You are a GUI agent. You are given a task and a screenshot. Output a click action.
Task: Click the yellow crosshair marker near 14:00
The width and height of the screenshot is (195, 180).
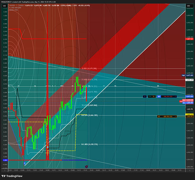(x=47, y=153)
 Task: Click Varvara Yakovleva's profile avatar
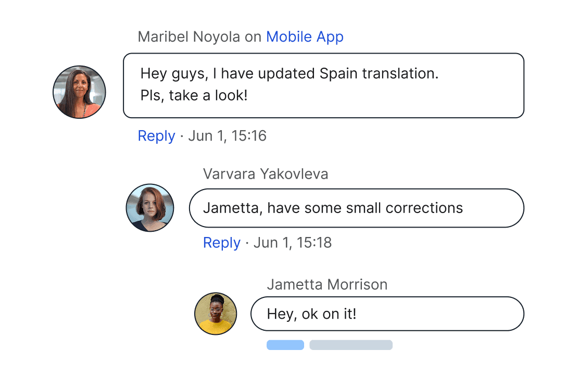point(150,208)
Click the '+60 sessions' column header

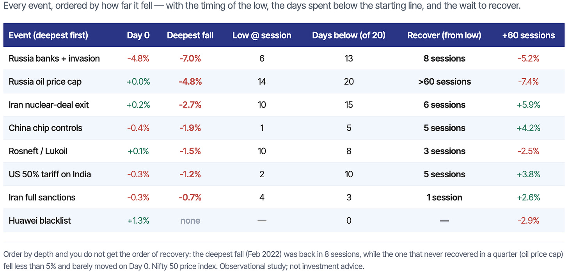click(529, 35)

• TASK DESCRIPTION
Your answer must be the records above, word for word, with no pictures.

• THE COMPLETED TASK
You are a GUI agent. You are given a task and a screenshot. Output a click action.
Task: Click the yellow crosshair marker near 14:00
The width and height of the screenshot is (195, 180).
(x=47, y=153)
 Task: Click Varvara Yakovleva's profile avatar
point(150,208)
Click the '+60 sessions' column header

click(529, 35)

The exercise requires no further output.